Authors
Abdulmujeeb T Onawole
Published in
Journal of chemical information and modeling. Jul 03, 2026. Epub Jul 03, 2026.
Abstract
Predicting the electronic properties of transition metal complexes (TMCs) from 2D molecular graphs remains challenging; organic-trained property models lack TMC transferability, universal interatomic potentials require 3D coordinates rather than SMILES, and tools providing holistic electronic property prediction with atom-level explainability and calibrated uncertainty remain limited. We present tmGNN-XAI, a multitask relational graph convolutional network that predicts seven quantum-chemical properties of TMCs directly from SMILES strings and produces perturbation-based atom-level attributions for each prediction. The model encodes dative coordination bonds as a dedicated edge type distinct from covalent bonds and is trained on 100,703 complexes from the tmQM data set spanning 30 transition metals. Test-set performance is competitive with a Chemprop D-MPNN baseline, achieving R2 = 0.979 for metal partial charge and R2 = 0.964 and 0.949 for HOMO and LUMO energies. Across all 100,703 complexes, donor atoms (N, O, S, P) appear among the top-five most important atoms in more than 99.8% of complexes for every property, a large-scale data-driven result consistent with ligand field theory. A trust framework combining ensemble agreement with attribution direction separates predictions into four reliability scenarios; confident predictions achieve 1.6 to 2.5 times lower mean absolute error than uncertain ones for five of seven properties.

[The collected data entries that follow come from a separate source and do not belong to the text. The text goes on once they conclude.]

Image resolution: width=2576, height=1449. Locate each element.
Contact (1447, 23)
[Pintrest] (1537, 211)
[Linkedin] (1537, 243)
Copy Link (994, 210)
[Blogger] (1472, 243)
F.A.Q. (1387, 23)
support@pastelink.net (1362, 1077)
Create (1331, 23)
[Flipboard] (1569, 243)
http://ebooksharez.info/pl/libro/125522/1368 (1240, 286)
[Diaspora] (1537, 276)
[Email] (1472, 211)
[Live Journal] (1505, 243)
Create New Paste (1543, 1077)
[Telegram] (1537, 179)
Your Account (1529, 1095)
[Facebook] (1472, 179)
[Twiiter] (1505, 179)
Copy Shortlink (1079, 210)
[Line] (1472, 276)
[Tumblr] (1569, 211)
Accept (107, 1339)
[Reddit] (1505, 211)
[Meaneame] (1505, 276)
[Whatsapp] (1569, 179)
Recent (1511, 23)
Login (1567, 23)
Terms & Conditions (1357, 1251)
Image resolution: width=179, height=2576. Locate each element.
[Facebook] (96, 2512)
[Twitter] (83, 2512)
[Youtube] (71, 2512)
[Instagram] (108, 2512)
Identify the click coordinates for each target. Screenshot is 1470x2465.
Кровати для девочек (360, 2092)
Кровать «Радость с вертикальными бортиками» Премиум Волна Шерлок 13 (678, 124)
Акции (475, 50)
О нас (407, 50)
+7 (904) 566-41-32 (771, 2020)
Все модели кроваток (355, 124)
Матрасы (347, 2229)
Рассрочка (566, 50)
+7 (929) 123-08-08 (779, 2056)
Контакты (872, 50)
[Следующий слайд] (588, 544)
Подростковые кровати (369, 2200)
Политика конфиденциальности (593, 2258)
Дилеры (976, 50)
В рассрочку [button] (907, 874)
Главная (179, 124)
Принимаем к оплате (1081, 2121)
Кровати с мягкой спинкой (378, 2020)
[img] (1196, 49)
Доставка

The framework generalizes to cross-level DFT validation, phototherapy candidate screening (area under the ROC curve (AUC) = 0.735), and indirect redox prediction via Koopmans' theorem. An interactive web application makes property predictions, atom-level attributions, and trust labels accessible without programming or DFT expertise. tmGNN-XAI is designed as an explainable, first-tier screening tool for TMC electronic property estimation.
PMID:
42398017
Bibliographic data and abstract were imported from PubMed on 04 Jul 2026.